Your tasks:
- 1) List every tomato variety the spring tomato post names.
- 2) From the spring tomato post, extract the stretch from "C. is starting" through "nuts abut tomatoes." word for word.
- 3) Continue the spring tomato post after its final sentence.

Selected text:
----------

We've kicked into spring gear. It feels good.
C. is starting tomatoes. I think she has three flats (one more than last year) and a couple of trays of small pots. She always goes overboard on tomatoes, but it's (mostly) a good thing. We grow beautiful tomatoes – big fat Prudens Purples, weird fat pointy Opalkas, baskets full of Balconnoye Chudos – plenty to eat fresh and to can and dry and freeze. I think she's starting 25 different varieties, five or six new to us, and the rest old favorites. We have great luck with Ukranian tomatoes from seeds we order from Nikitovka. The Czech Stupice (Stoo-PEACH-ka) is usually our earliest tomato. And every variety we try has something special to offer. So, yes, we're nuts abut tomatoes.
I used to give her a hard time about starting so many – the greenhouse is usually packed with 150 or more plants come May – but last year I did the seed starting, and saw how hard it is to stop with two or ten of any variety. Those little seeds want to
grow! and we are helpless to resist.
We don't have room in the garden for 150 plants, but our friends have gardens, too, and can always be persuaded to take some home. When I was working, I'd smuggle flats of tomato plants off to my coworkers. My garden club had a booth at the Spokane Garden Expo last year, and they sold Spokanites a bunch of Ukranian tomatoes. It's all good!

----------

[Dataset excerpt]
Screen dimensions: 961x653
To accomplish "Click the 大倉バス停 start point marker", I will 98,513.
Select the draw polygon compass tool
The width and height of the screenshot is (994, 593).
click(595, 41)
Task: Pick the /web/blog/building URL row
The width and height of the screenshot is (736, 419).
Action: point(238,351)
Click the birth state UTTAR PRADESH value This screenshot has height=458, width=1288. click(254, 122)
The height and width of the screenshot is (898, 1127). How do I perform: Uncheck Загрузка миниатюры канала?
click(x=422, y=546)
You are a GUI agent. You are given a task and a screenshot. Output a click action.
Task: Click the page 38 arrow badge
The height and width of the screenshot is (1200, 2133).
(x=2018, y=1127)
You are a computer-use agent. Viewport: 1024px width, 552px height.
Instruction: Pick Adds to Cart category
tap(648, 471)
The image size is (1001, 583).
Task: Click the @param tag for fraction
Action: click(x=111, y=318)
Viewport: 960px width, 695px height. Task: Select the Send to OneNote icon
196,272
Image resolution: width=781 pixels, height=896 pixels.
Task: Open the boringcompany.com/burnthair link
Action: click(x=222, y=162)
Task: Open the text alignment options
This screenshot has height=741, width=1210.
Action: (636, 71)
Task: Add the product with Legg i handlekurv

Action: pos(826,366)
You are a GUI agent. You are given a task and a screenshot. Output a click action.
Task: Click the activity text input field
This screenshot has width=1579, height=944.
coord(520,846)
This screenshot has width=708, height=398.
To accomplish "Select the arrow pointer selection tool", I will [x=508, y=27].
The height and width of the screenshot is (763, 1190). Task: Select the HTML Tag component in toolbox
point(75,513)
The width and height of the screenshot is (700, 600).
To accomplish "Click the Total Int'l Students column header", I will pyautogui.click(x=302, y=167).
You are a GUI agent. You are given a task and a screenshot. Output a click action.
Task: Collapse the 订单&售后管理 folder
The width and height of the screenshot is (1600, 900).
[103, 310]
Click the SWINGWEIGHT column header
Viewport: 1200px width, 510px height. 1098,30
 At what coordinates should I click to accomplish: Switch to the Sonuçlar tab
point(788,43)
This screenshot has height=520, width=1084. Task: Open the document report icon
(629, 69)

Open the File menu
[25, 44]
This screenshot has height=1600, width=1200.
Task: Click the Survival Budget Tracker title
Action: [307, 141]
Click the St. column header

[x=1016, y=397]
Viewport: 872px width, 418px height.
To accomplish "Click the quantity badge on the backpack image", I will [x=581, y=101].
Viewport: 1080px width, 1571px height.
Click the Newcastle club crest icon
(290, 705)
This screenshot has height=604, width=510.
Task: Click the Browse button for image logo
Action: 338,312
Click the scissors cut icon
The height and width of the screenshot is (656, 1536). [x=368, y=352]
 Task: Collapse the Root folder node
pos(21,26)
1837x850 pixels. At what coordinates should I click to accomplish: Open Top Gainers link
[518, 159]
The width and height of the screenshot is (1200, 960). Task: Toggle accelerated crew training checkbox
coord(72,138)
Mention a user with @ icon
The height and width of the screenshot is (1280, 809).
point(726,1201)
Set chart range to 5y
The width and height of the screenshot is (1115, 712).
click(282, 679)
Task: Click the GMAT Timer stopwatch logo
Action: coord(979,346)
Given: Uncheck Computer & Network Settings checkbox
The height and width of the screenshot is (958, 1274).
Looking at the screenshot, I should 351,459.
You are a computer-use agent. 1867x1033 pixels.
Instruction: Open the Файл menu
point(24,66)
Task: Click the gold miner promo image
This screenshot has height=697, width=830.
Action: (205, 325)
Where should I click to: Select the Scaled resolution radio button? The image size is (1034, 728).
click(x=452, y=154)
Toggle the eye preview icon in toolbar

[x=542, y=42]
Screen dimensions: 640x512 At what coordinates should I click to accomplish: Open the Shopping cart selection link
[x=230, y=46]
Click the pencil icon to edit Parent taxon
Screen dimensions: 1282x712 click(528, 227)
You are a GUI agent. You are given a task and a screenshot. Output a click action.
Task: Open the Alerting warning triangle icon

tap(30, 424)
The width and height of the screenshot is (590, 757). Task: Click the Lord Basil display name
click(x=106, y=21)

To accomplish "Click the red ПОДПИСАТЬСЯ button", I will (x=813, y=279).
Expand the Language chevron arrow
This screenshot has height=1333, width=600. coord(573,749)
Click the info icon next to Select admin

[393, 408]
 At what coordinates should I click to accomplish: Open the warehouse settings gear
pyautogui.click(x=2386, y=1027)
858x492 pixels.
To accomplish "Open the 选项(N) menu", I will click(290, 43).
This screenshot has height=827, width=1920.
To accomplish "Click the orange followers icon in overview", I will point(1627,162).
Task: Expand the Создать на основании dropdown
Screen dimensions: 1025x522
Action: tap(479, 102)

----------

Answers for this exercise:
- 1) Prudens Purple, Opalka, Balconnoye Chudo, Stupice

- 2)
C. is starting tomatoes. I think she has three flats (one more than last year) and a couple of trays of small pots. She always goes overboard on tomatoes, but it's (mostly) a good thing. We grow beautiful tomatoes – big fat Prudens Purples, weird fat pointy Opalkas, baskets full of Balconnoye Chudos – plenty to eat fresh and to can and dry and freeze. I think she's starting 25 different varieties, five or six new to us, and the rest old favorites. We have great luck with Ukranian tomatoes from seeds we order from Nikitovka. The Czech Stupice (Stoo-PEACH-ka) is usually our earliest tomato. And every variety we try has something special to offer. So, yes, we're nuts abut tomatoes.

- 3)
I know the trendy Paleo diets and autoimmune diets say tomatoes (and nearly everything else we eat) should be avoided. I'm skeptical. I think if we eat what country folk ate before industrial fertilizers and herbicides and factory farms took over, we'll be OK. We'll see if my new naturopath agrees.
The greenhouse can barely hold 150 tomato plants... but there will be more this year, so we're planning an addition. I have two or three weeks before the plants outgrow their indoor setup and need to move outside, so I'd better get moving. The building is basically a tall roof and a low front wall, with three glass patio doors sitting on the wall and leaning to the roof. The door is set into an end wall, and a triangular bit of plastic fills the rest. It's all salvaged material and rather funky, but works well, if I do say so myself. Our brick building is the back wall and heat sink.
So I'm planning to attach another tall roof, short front wall and three more patio doors. I'll try to build it better (the old part has some pretty warped 2x4s, is getting swaybacked, and the glass doors could fit more tightly...).
Right now, onions are in the greenhouse, and cabbage and pepper seedlings are in the house under lights. Next to be started are tomatillos. Probably corn, too. Our season is too short for corn unless you start it indoors, and get lucky in fall weather.
Our local little monthly paper came today, and mentioned that this has been one of the longest winters on record, and the wettest March, as well. And I thought it was just me.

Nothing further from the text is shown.